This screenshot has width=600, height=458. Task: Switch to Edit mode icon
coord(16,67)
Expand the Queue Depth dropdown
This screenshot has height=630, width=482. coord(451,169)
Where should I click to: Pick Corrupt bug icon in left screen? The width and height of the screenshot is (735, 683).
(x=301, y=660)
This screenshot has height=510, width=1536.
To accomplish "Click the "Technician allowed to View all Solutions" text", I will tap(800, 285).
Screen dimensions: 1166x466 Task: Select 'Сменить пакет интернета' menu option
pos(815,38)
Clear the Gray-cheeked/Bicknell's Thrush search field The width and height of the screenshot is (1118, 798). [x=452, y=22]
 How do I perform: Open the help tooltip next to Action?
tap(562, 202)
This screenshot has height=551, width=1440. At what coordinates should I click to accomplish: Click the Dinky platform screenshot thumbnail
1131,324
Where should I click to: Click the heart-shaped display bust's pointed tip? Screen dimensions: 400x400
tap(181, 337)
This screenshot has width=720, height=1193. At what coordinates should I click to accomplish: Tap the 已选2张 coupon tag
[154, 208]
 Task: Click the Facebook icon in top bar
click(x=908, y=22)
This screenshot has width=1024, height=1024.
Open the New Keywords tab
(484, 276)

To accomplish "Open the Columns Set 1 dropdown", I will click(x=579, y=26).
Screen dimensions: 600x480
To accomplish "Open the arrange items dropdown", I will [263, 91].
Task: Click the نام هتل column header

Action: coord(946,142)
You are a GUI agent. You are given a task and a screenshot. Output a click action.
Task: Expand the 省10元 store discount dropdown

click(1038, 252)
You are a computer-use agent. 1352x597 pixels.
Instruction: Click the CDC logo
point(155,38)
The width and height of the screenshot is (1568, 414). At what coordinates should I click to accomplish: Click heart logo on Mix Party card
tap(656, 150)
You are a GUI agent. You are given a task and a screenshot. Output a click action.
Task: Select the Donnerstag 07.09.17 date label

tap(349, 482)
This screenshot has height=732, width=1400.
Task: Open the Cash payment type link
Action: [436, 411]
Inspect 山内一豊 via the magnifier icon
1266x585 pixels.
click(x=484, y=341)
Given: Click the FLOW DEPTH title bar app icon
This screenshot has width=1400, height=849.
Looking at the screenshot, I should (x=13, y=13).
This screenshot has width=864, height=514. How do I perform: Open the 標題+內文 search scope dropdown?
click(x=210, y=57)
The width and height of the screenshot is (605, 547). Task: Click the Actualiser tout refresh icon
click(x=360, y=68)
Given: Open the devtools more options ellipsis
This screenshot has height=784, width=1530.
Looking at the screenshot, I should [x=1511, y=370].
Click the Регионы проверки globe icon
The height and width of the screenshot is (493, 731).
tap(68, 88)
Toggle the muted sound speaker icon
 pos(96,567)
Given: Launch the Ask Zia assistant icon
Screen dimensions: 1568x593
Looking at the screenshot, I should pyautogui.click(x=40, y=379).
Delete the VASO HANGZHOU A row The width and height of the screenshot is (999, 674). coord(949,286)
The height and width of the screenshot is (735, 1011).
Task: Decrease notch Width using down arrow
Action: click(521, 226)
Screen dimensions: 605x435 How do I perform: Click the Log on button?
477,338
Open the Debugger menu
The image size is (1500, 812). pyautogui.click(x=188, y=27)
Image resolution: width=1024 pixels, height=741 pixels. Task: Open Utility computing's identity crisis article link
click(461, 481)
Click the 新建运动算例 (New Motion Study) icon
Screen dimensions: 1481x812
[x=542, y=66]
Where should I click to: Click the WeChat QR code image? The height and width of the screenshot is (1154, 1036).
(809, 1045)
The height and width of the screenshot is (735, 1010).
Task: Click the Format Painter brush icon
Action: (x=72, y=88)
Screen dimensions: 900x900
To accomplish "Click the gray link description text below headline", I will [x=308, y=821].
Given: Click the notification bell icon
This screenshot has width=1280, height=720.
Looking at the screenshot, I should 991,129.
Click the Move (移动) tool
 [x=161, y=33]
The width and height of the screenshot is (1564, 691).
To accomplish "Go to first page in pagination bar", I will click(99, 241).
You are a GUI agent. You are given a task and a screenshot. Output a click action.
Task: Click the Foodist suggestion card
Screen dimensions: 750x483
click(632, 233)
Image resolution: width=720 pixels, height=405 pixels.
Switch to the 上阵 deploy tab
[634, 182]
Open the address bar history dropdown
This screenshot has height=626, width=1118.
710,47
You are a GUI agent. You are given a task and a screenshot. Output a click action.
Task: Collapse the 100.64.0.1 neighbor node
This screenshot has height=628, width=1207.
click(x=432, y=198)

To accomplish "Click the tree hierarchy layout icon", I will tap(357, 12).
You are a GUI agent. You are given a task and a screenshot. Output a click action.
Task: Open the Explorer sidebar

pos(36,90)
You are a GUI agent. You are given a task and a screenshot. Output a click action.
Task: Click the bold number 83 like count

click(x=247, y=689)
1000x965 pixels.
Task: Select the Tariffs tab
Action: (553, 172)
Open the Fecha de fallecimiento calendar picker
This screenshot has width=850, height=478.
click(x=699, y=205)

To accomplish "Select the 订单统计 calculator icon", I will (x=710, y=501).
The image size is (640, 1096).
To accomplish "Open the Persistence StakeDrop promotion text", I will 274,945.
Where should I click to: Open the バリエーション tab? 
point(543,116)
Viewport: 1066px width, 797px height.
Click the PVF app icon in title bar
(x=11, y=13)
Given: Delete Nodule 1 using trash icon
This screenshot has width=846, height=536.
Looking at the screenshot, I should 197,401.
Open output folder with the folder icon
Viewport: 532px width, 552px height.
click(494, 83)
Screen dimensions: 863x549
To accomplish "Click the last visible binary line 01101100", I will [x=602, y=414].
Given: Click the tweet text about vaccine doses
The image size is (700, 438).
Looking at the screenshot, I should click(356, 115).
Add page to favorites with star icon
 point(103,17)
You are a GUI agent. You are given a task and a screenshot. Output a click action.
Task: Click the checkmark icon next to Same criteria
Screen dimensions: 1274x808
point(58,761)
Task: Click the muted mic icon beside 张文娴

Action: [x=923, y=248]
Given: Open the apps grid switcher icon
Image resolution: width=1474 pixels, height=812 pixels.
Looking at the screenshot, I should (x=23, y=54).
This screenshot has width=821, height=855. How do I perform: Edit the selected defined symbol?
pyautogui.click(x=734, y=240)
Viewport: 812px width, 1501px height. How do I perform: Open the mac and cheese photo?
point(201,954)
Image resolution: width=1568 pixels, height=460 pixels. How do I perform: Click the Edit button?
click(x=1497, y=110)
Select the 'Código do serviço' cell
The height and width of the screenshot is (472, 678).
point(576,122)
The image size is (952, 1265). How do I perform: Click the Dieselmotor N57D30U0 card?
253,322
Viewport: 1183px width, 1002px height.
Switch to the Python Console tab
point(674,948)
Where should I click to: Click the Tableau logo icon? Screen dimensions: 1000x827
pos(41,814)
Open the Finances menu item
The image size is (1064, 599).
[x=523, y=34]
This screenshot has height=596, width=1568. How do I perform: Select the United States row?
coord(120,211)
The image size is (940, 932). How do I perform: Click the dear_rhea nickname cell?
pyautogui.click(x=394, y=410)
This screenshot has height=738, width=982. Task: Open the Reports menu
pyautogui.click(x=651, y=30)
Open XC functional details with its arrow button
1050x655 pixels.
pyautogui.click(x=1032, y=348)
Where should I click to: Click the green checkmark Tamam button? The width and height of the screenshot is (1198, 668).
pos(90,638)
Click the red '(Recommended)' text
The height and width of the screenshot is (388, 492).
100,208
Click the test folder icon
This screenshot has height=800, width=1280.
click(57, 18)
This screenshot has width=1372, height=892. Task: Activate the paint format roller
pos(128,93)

■ PROBLEM REQUIREMENTS
The answer must consist of every line in the records above that contains the word "will".

■ ANSWER SECTION
To accomplish "Click the "Technician allowed to View all Solutions" text", I will tap(800, 285).
To accomplish "Open the Columns Set 1 dropdown", I will click(x=579, y=26).
To accomplish "Open the arrange items dropdown", I will [263, 91].
To accomplish "Click the gray link description text below headline", I will [x=308, y=821].
To accomplish "Go to first page in pagination bar", I will click(99, 241).
To accomplish "Click the tree hierarchy layout icon", I will tap(357, 12).
To accomplish "Select the 订单统计 calculator icon", I will (x=710, y=501).
To accomplish "Open the Persistence StakeDrop promotion text", I will 274,945.
To accomplish "Click the last visible binary line 01101100", I will [x=602, y=414].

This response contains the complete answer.